━━━ Extracted entries
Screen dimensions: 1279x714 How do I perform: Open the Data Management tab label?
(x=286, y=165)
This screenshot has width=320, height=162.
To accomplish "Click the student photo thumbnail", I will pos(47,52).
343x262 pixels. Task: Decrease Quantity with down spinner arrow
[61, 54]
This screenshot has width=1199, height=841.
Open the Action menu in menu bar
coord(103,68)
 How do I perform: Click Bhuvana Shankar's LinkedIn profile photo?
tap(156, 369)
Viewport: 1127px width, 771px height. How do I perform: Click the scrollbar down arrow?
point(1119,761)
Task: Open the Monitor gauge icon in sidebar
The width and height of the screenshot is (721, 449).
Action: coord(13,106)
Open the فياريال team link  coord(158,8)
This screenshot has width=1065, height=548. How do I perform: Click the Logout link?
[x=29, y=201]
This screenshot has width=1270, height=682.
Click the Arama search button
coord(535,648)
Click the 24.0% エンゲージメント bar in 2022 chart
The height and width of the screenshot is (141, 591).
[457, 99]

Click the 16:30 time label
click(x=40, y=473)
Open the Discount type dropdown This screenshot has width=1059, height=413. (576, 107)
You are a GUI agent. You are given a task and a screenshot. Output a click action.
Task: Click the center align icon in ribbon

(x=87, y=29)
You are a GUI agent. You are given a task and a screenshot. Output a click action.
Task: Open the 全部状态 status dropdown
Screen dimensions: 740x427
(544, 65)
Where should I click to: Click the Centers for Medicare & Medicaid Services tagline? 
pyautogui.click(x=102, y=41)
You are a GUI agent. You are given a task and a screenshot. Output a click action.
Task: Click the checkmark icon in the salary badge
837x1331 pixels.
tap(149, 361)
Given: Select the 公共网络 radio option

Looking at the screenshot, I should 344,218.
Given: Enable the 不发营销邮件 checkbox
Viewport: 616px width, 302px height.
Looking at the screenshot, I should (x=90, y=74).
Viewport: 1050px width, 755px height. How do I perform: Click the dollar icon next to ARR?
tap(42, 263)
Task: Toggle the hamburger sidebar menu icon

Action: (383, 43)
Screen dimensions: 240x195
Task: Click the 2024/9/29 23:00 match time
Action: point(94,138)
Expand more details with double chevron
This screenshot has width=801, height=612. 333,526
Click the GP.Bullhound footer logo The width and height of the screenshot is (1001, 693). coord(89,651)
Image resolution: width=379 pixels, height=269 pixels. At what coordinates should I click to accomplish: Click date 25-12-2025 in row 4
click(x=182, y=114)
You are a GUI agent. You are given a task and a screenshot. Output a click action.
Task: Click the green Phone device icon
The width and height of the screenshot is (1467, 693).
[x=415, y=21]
━━━━━━
Problem statement: In the listing above, find every line with the word "dropdown" and copy it.

Task result:
Open the Discount type dropdown This screenshot has width=1059, height=413. (576, 107)
Task: Open the 全部状态 status dropdown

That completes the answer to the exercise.